Data journalist Lam Thuy Vo teaches AI-intensive curricula and workshops at the Pulitzer Centre to help journalists develop best practices in applying AI use in journalistic work. She is best known for her work as the co-designer for the Pulitzer Center’s AI Spotlight Series, a three-part training module designed to aid journalists across all sectors of the newsroom in their AI accountability journey. Vo hopes the knowledge gained from AI training and education can help journalists identify the benefits of incorporating these tools into their work, as well as the limitations of these technologies without ­human oversight. “A big part of what needs to happen in the newsroom is for journalists to figure out two particular things: what specific problems can you actually solve with the tools at hand?… And how to build an ethical framework for each institution that fits your mission and helps you leverage those tools without compromising the trust that you have with the audience and compromising your journalistic standards,” says Vo.

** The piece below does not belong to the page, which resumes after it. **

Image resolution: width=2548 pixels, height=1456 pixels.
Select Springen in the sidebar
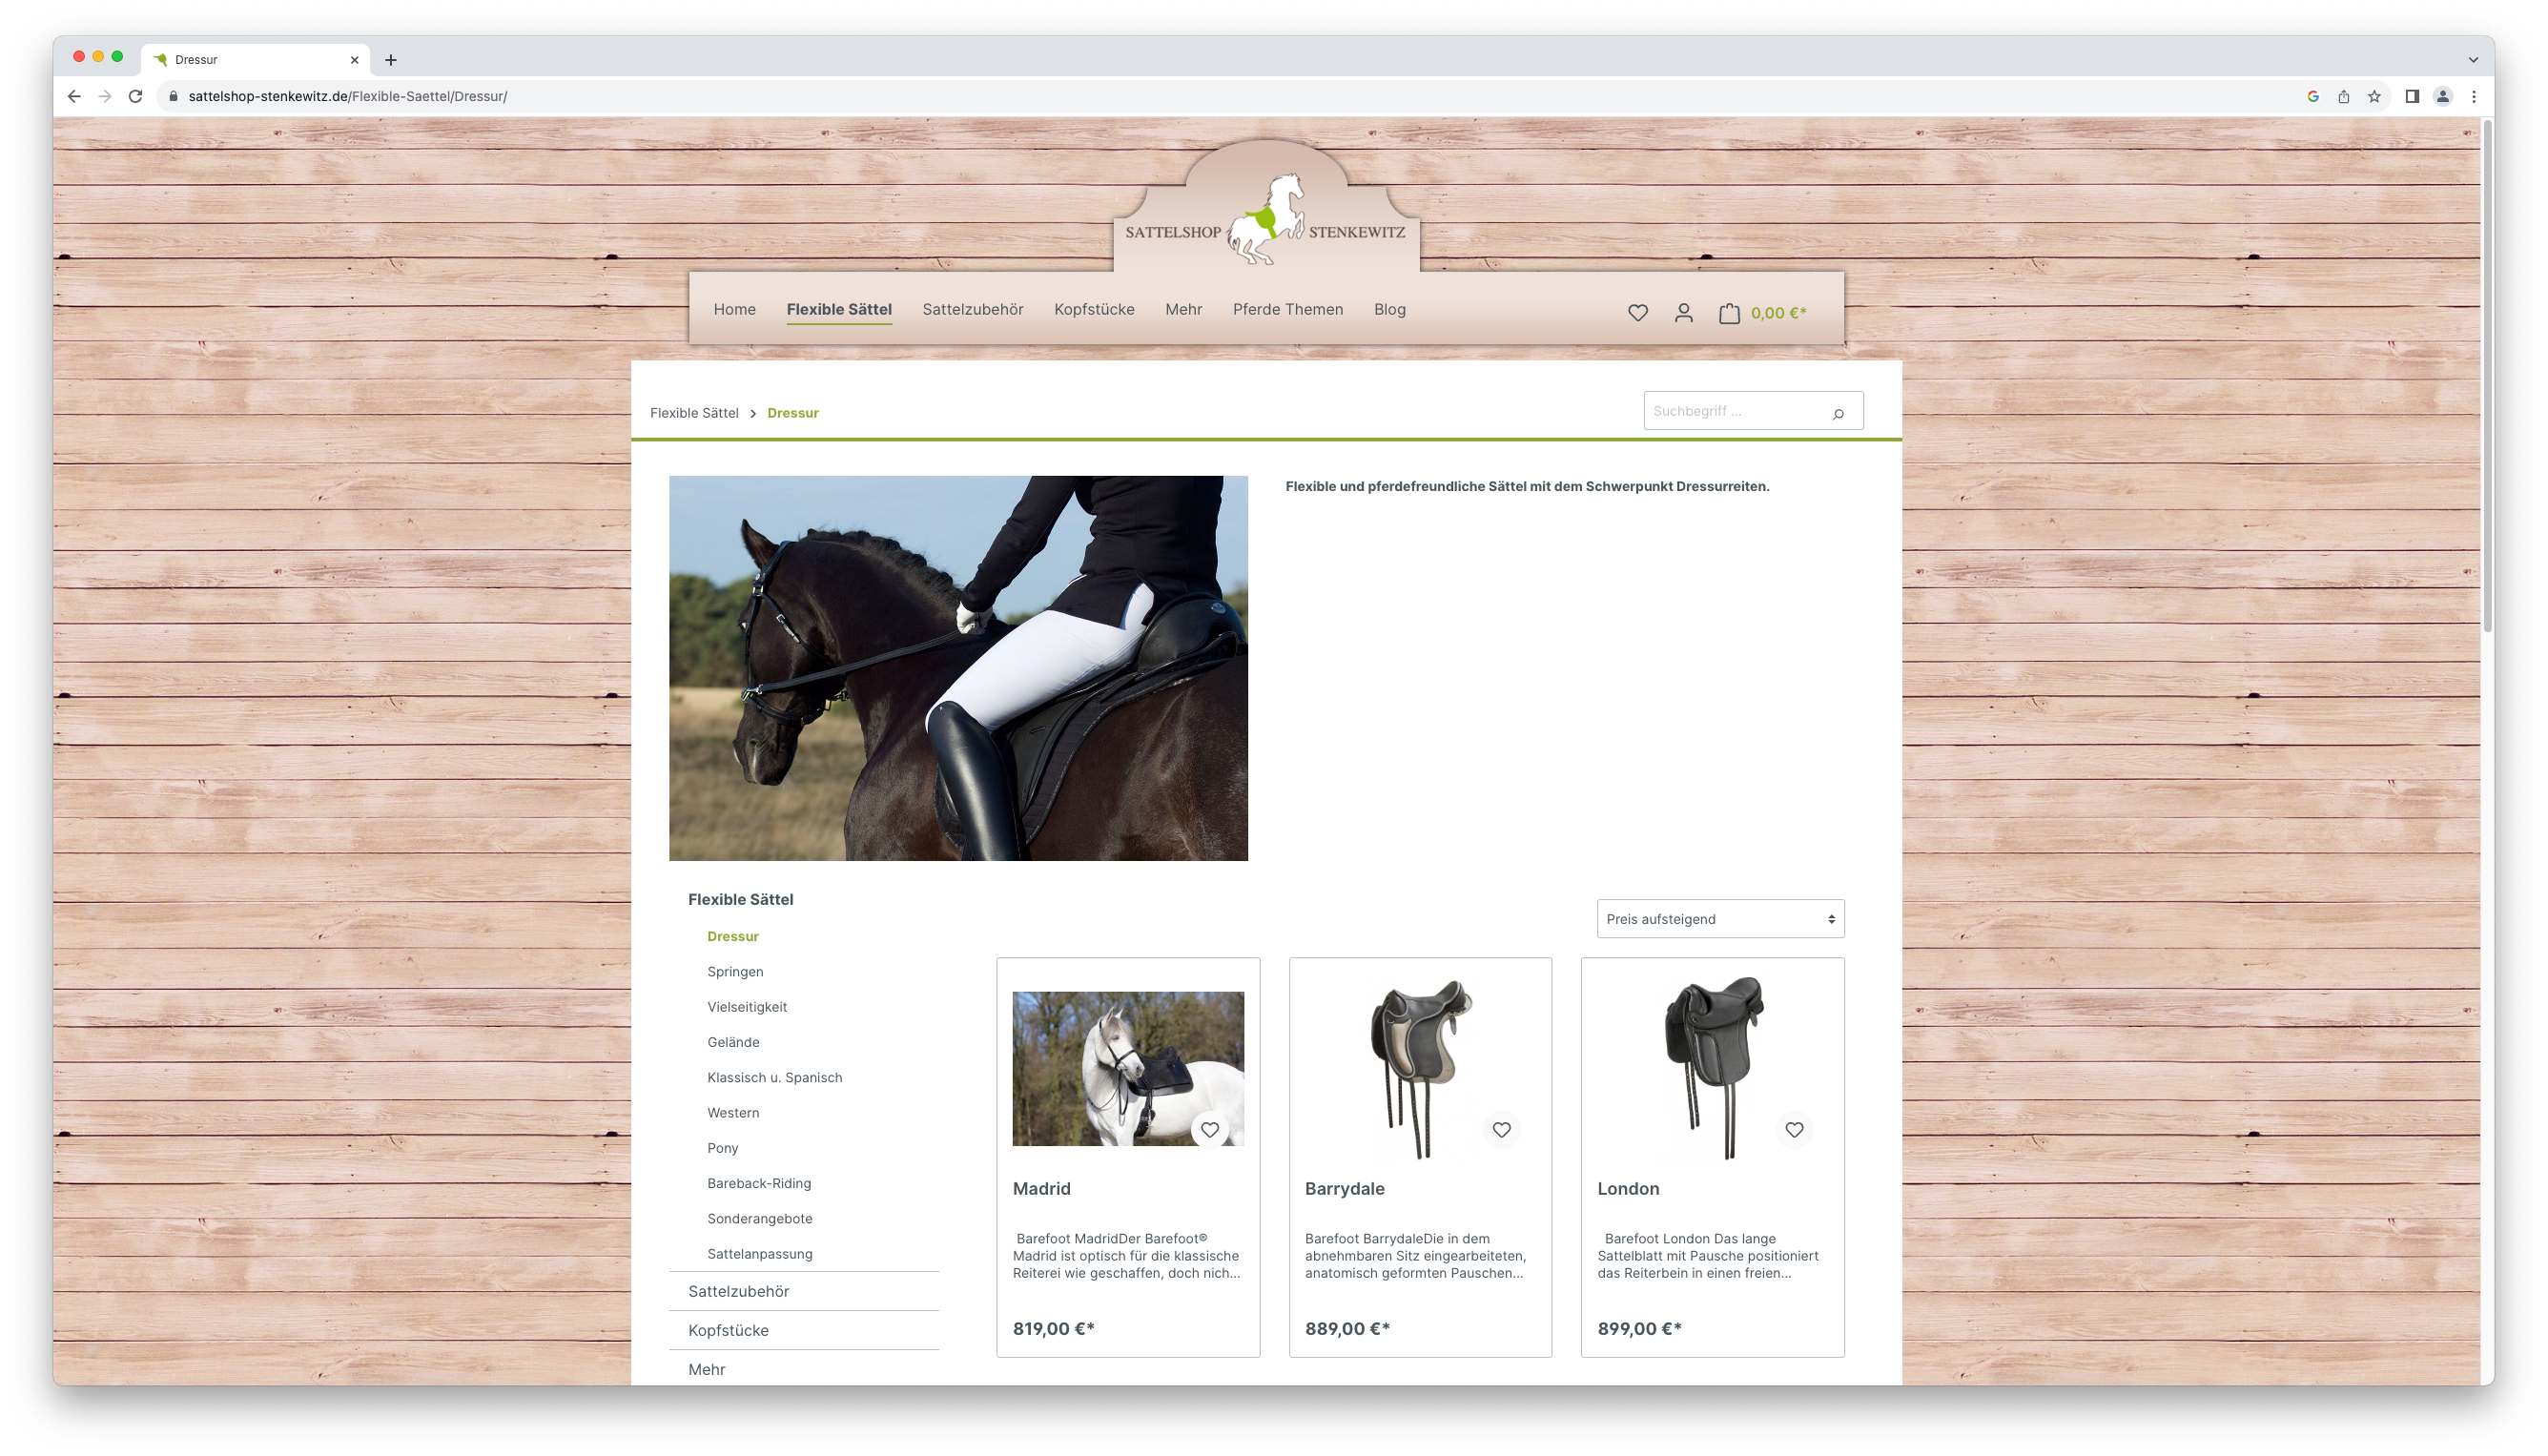[x=734, y=972]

At the Journalism AI Festival, one panel titled “The AI Adoption Playbook” focused on breaking down the process of responsibly adopting AI in newsrooms into three steps: identify the problem(s) that can be solved with AI tools, develop a collaboration strategy, and experiment with tools before putting them into practice.  Through Vo’s research at the Pulitzer Centre, she also collaborated with her colleagues Karen Hao and Gabriel Geiger to develop a rubric designed to assist journalists in the ethical usage of AI in journalistic work. This rubric identifies the areas where AI is the most useful in journalistic reporting and where to tread with caution, given AI’s potential to hallucinate information and produce inaccuracies. For example, using AI to sort through a large set of documents to help the journalist narrow down the ones for further review, versus using LLMs to draft the entire ­article. “AI should not be a shortcut. AI should be a way for people to be able to find smarter, better ways to work, and without losing their critical thinking and critical ­assessment of things,” says Vo. 

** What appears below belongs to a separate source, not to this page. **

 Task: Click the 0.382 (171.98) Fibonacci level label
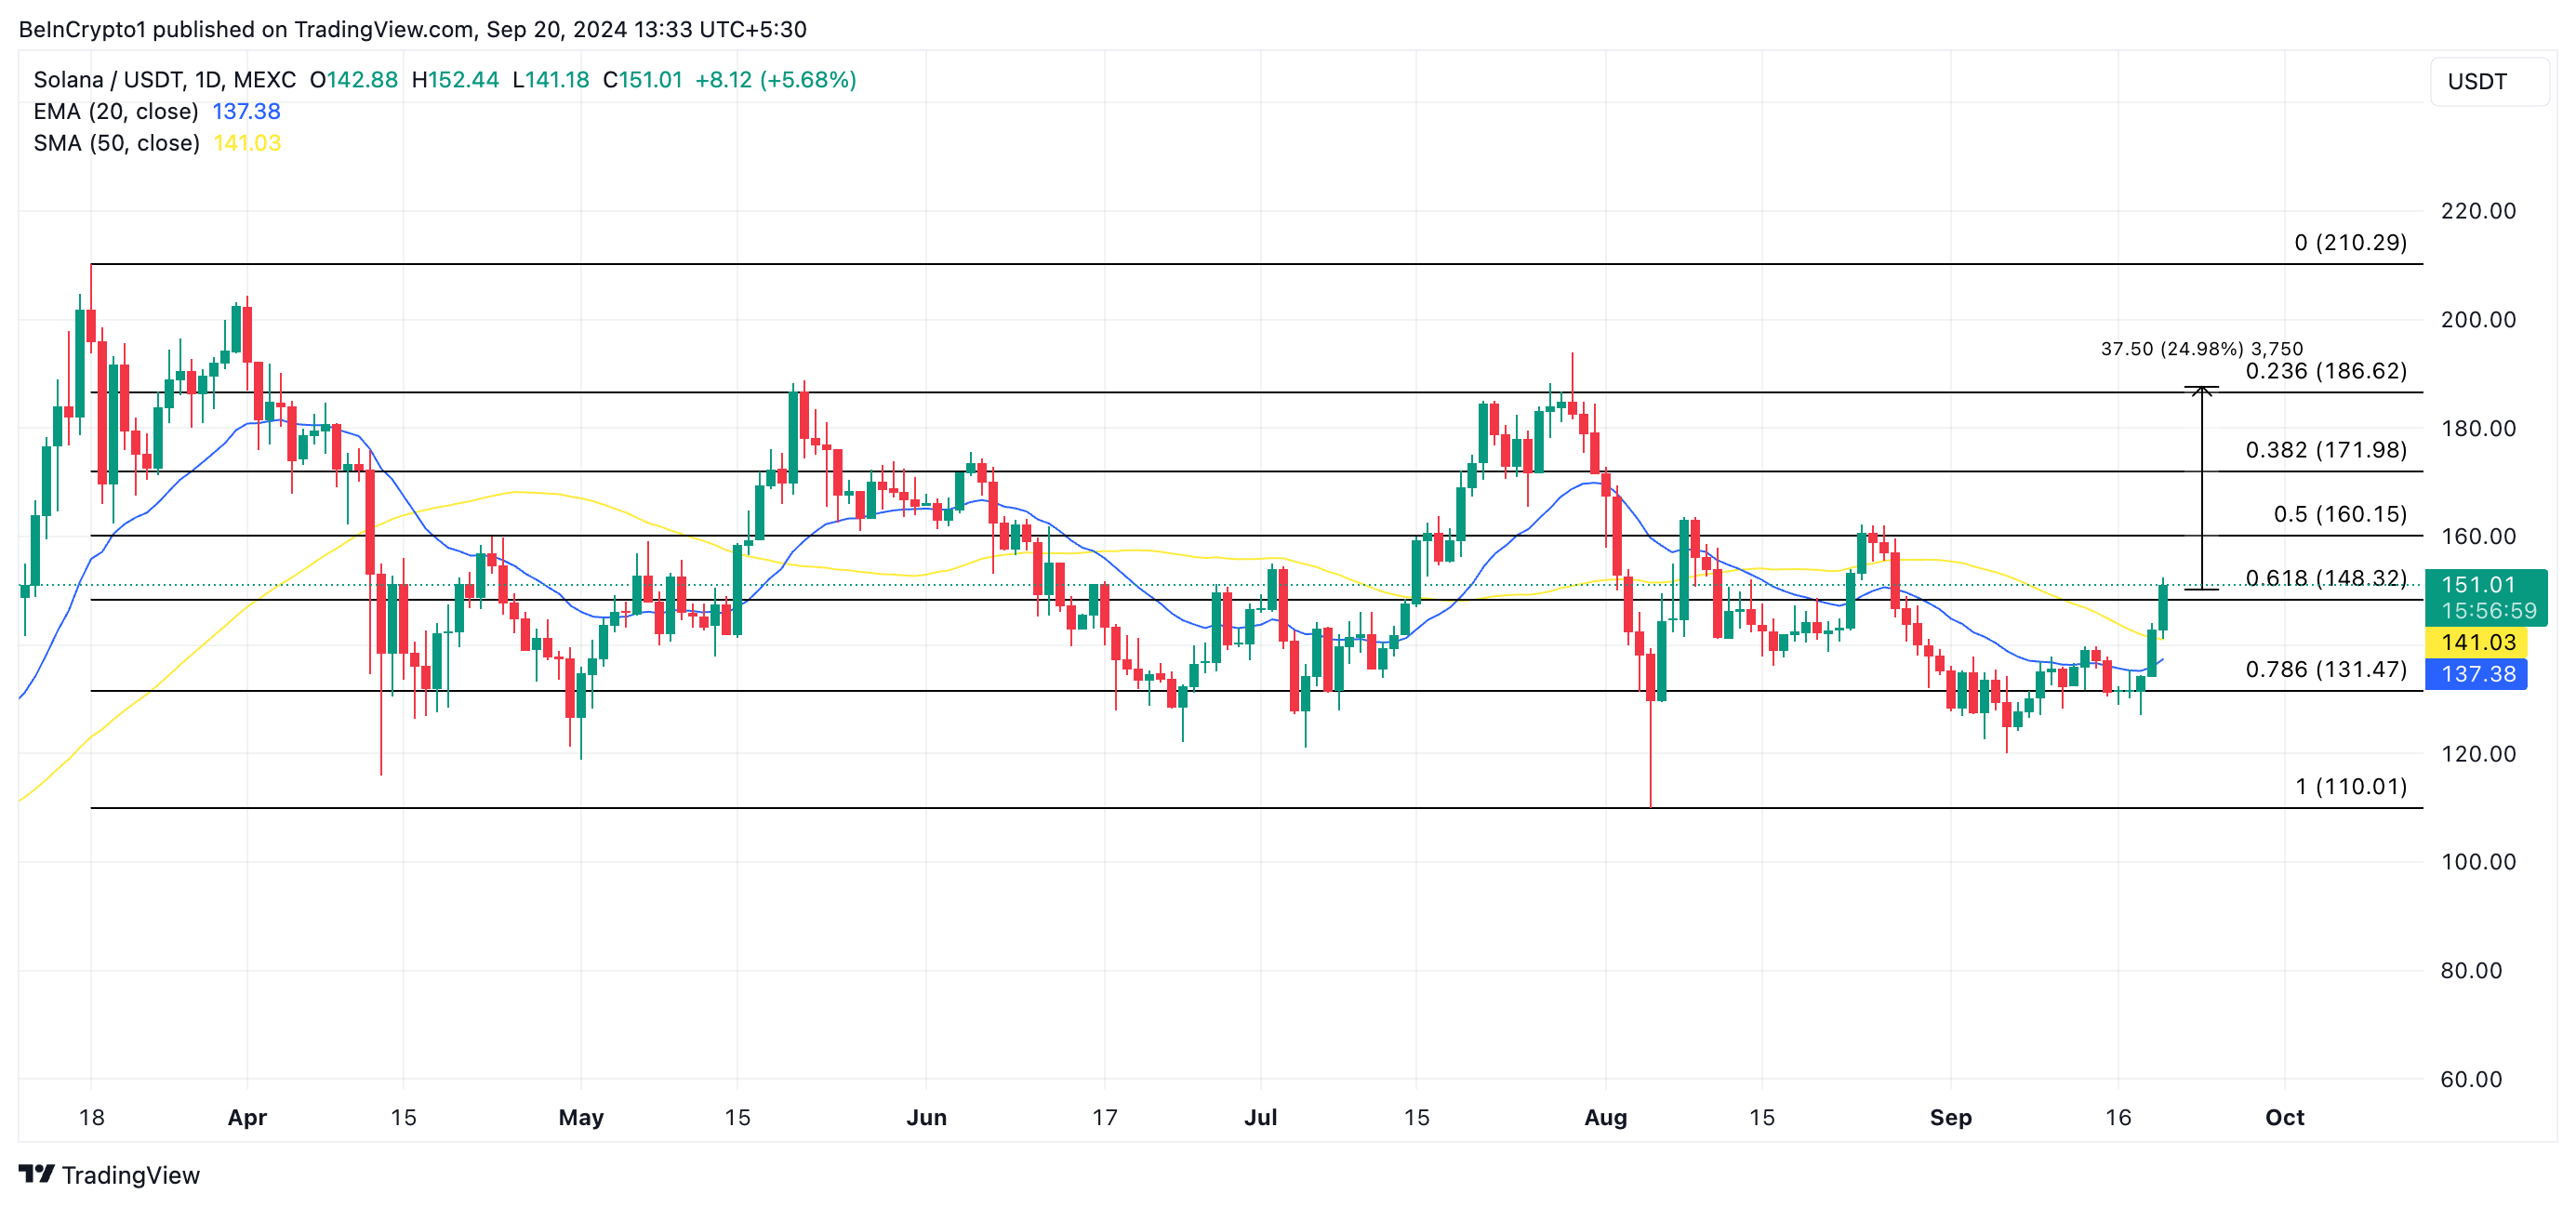point(2325,450)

Courtesy of the Pulitzer Center’s AI Spotlight Series

Vo emphasizes the importance of journalists educating themselves on AI and how it works in the newsroom to drive more ethical decision-making and help reignite audience trust. “Once you have a little bit of a better image and understanding and picture of what these tools are capable of and what the issues surrounding them are, you’re able to make much better decisions around how to deploy them,” she says.

It’s something Thomas thinks about all the time. “Digital influences are going to take over the new space. The question is, are we going to have them equipped? Are we going to be partnering with them or collaborating to get more credible information? Are we preparing for that future? If we don’t get a handle on this information space, we’re all going to be in a lot of trouble.”